In the listing below, change each "Where should I click to" to "Where do I click to" and write out all the lines again with nothing else altered.

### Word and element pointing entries
● ● ●

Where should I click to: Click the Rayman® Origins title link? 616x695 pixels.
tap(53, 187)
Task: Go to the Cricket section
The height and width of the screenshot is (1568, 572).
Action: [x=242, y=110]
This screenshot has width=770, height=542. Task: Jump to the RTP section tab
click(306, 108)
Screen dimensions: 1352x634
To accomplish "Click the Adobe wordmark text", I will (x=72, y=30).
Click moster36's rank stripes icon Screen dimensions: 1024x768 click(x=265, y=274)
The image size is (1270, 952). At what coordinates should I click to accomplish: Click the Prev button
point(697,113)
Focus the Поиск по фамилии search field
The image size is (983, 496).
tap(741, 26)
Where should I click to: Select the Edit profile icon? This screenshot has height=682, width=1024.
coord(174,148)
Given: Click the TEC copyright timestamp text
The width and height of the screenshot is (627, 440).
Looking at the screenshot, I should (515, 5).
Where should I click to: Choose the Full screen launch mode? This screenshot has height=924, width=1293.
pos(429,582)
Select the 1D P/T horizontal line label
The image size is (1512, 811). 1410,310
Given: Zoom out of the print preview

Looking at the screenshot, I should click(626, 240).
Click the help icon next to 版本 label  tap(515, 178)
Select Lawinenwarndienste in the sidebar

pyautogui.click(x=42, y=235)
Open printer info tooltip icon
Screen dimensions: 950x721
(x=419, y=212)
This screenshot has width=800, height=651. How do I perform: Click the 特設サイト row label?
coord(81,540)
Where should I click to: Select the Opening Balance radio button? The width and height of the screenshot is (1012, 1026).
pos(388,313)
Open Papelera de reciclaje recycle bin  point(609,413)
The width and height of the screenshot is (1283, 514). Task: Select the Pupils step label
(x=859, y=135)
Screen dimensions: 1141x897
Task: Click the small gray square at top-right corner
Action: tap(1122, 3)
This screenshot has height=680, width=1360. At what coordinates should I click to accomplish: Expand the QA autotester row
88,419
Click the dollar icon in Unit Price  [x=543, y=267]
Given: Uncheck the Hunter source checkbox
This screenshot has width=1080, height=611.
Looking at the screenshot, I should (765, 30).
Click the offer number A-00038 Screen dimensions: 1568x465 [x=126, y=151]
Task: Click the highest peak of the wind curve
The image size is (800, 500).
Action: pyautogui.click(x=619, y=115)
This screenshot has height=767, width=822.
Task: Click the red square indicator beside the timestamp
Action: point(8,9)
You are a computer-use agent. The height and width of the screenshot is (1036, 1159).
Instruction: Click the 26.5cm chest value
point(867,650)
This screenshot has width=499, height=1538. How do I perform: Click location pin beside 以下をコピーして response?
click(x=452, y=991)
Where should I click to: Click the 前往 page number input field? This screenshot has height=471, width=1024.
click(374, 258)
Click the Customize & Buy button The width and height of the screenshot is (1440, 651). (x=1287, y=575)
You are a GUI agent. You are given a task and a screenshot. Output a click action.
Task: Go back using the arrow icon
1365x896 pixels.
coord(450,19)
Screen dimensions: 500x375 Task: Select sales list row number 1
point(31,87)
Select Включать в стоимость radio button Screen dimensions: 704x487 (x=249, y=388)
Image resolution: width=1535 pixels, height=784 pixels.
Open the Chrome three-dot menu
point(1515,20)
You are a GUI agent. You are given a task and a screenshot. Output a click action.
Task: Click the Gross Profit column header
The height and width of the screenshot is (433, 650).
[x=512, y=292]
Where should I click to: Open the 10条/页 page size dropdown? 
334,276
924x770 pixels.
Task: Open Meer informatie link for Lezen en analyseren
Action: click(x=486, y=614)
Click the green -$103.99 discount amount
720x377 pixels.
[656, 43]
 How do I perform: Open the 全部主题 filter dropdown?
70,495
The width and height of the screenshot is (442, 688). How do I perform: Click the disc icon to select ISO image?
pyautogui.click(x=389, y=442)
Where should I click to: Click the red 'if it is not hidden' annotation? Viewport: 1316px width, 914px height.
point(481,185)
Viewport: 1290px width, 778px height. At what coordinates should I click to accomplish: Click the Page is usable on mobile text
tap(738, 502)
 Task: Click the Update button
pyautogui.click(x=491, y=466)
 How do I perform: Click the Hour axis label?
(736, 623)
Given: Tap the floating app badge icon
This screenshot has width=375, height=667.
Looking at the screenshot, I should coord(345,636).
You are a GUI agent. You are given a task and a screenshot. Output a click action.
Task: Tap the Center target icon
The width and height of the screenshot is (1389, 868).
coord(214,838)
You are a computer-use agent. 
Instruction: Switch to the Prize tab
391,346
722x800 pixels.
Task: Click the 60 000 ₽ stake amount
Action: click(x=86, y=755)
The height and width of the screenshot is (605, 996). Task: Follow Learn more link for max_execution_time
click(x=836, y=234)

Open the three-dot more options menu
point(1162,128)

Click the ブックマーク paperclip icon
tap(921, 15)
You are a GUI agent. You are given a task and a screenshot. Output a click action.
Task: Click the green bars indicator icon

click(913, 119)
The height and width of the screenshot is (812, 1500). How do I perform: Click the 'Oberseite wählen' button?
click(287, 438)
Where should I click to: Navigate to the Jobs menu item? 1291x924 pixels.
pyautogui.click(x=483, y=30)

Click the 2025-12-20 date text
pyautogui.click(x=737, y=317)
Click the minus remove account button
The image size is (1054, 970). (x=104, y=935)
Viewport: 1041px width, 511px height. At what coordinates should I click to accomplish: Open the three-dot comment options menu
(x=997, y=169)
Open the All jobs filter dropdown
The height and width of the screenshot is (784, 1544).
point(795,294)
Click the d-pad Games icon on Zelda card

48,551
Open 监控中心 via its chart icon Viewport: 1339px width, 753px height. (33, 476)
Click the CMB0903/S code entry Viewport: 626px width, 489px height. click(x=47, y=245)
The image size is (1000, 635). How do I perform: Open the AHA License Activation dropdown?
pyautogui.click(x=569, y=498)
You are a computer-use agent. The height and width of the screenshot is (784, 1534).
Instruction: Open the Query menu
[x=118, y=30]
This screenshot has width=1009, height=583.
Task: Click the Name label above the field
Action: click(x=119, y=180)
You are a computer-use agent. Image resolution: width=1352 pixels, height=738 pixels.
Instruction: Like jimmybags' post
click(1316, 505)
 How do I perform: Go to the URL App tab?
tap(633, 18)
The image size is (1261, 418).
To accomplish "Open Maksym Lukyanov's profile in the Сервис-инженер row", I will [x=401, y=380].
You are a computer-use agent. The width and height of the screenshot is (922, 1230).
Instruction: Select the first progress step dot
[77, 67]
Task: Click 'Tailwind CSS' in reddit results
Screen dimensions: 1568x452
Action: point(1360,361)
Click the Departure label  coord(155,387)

● ● ●

### Answer to this problem
Where do I click to: Click the Rayman® Origins title link? 616x695 pixels.
tap(53, 187)
Task: Go to the Cricket section
The height and width of the screenshot is (1568, 572).
Action: [x=242, y=110]
This screenshot has width=770, height=542. Task: Jump to the RTP section tab
click(306, 108)
Screen dimensions: 1352x634
To accomplish "Click the Adobe wordmark text", I will (x=72, y=30).
Click moster36's rank stripes icon Screen dimensions: 1024x768 click(x=265, y=274)
The image size is (1270, 952). At what coordinates should I click to accomplish: Click the Prev button
point(697,113)
Focus the Поиск по фамилии search field
The image size is (983, 496).
tap(741, 26)
Where do I click to: Select the Edit profile icon? This screenshot has height=682, width=1024.
coord(174,148)
Given: Click the TEC copyright timestamp text
The width and height of the screenshot is (627, 440).
Looking at the screenshot, I should (515, 5).
Where do I click to: Choose the Full screen launch mode? This screenshot has height=924, width=1293.
pos(429,582)
Select the 1D P/T horizontal line label
The image size is (1512, 811). 1410,310
Given: Zoom out of the print preview

Looking at the screenshot, I should click(626, 240).
Click the help icon next to 版本 label  tap(515, 178)
Select Lawinenwarndienste in the sidebar

pyautogui.click(x=42, y=235)
Open printer info tooltip icon
Screen dimensions: 950x721
(x=419, y=212)
This screenshot has width=800, height=651. How do I perform: Click the 特設サイト row label?
coord(81,540)
Where do I click to: Select the Opening Balance radio button? The width and height of the screenshot is (1012, 1026).
pos(388,313)
Open Papelera de reciclaje recycle bin  point(609,413)
The width and height of the screenshot is (1283, 514). Task: Select the Pupils step label
(x=859, y=135)
Screen dimensions: 1141x897
Task: Click the small gray square at top-right corner
Action: tap(1122, 3)
This screenshot has height=680, width=1360. At what coordinates should I click to accomplish: Expand the QA autotester row
88,419
Click the dollar icon in Unit Price  [x=543, y=267]
Given: Uncheck the Hunter source checkbox
This screenshot has width=1080, height=611.
Looking at the screenshot, I should (765, 30).
Click the offer number A-00038 Screen dimensions: 1568x465 [x=126, y=151]
Task: Click the highest peak of the wind curve
The image size is (800, 500).
Action: pyautogui.click(x=619, y=115)
This screenshot has height=767, width=822.
Task: Click the red square indicator beside the timestamp
Action: point(8,9)
You are a computer-use agent. The height and width of the screenshot is (1036, 1159).
Instruction: Click the 26.5cm chest value
point(867,650)
This screenshot has width=499, height=1538. How do I perform: Click location pin beside 以下をコピーして response?
click(x=452, y=991)
Where do I click to: Click the 前往 page number input field? This screenshot has height=471, width=1024.
click(374, 258)
Click the Customize & Buy button The width and height of the screenshot is (1440, 651). (x=1287, y=575)
You are a GUI agent. You are given a task and a screenshot. Output a click action.
Task: Go back using the arrow icon
1365x896 pixels.
coord(450,19)
Screen dimensions: 500x375 Task: Select sales list row number 1
point(31,87)
Select Включать в стоимость radio button Screen dimensions: 704x487 (x=249, y=388)
Image resolution: width=1535 pixels, height=784 pixels.
Open the Chrome three-dot menu
point(1515,20)
You are a GUI agent. You are given a task and a screenshot. Output a click action.
Task: Click the Gross Profit column header
The height and width of the screenshot is (433, 650).
[x=512, y=292]
Where do I click to: Open the 10条/页 page size dropdown? 
334,276
924x770 pixels.
Task: Open Meer informatie link for Lezen en analyseren
Action: click(x=486, y=614)
Click the green -$103.99 discount amount
720x377 pixels.
[656, 43]
 How do I perform: Open the 全部主题 filter dropdown?
70,495
The width and height of the screenshot is (442, 688). How do I perform: Click the disc icon to select ISO image?
pyautogui.click(x=389, y=442)
Where do I click to: Click the red 'if it is not hidden' annotation? Viewport: 1316px width, 914px height.
point(481,185)
Viewport: 1290px width, 778px height. At what coordinates should I click to accomplish: Click the Page is usable on mobile text
tap(738, 502)
 Task: Click the Update button
pyautogui.click(x=491, y=466)
 How do I perform: Click the Hour axis label?
(736, 623)
Given: Tap the floating app badge icon
This screenshot has width=375, height=667.
Looking at the screenshot, I should coord(345,636).
You are a GUI agent. You are given a task and a screenshot. Output a click action.
Task: Tap the Center target icon
The width and height of the screenshot is (1389, 868).
coord(214,838)
You are a computer-use agent. 
Instruction: Switch to the Prize tab
391,346
722x800 pixels.
Task: Click the 60 000 ₽ stake amount
Action: click(x=86, y=755)
The height and width of the screenshot is (605, 996). Task: Follow Learn more link for max_execution_time
click(x=836, y=234)

Open the three-dot more options menu
point(1162,128)

Click the ブックマーク paperclip icon
tap(921, 15)
You are a GUI agent. You are given a task and a screenshot. Output a click action.
Task: Click the green bars indicator icon

click(913, 119)
The height and width of the screenshot is (812, 1500). How do I perform: Click the 'Oberseite wählen' button?
click(287, 438)
Where do I click to: Navigate to the Jobs menu item? 1291x924 pixels.
pyautogui.click(x=483, y=30)

Click the 2025-12-20 date text
pyautogui.click(x=737, y=317)
Click the minus remove account button
The image size is (1054, 970). (x=104, y=935)
Viewport: 1041px width, 511px height. At what coordinates should I click to accomplish: Open the three-dot comment options menu
(x=997, y=169)
Open the All jobs filter dropdown
The height and width of the screenshot is (784, 1544).
point(795,294)
Click the d-pad Games icon on Zelda card

48,551
Open 监控中心 via its chart icon Viewport: 1339px width, 753px height. (33, 476)
Click the CMB0903/S code entry Viewport: 626px width, 489px height. click(x=47, y=245)
The image size is (1000, 635). How do I perform: Open the AHA License Activation dropdown?
pyautogui.click(x=569, y=498)
You are a computer-use agent. The height and width of the screenshot is (784, 1534).
Instruction: Open the Query menu
[x=118, y=30]
This screenshot has width=1009, height=583.
Task: Click the Name label above the field
Action: click(x=119, y=180)
You are a computer-use agent. Image resolution: width=1352 pixels, height=738 pixels.
Instruction: Like jimmybags' post
click(1316, 505)
 How do I perform: Go to the URL App tab?
tap(633, 18)
The image size is (1261, 418).
To accomplish "Open Maksym Lukyanov's profile in the Сервис-инженер row", I will [x=401, y=380].
You are a computer-use agent. The width and height of the screenshot is (922, 1230).
Instruction: Select the first progress step dot
[77, 67]
Task: Click 'Tailwind CSS' in reddit results
Screen dimensions: 1568x452
Action: point(1360,361)
Click the Departure label  coord(155,387)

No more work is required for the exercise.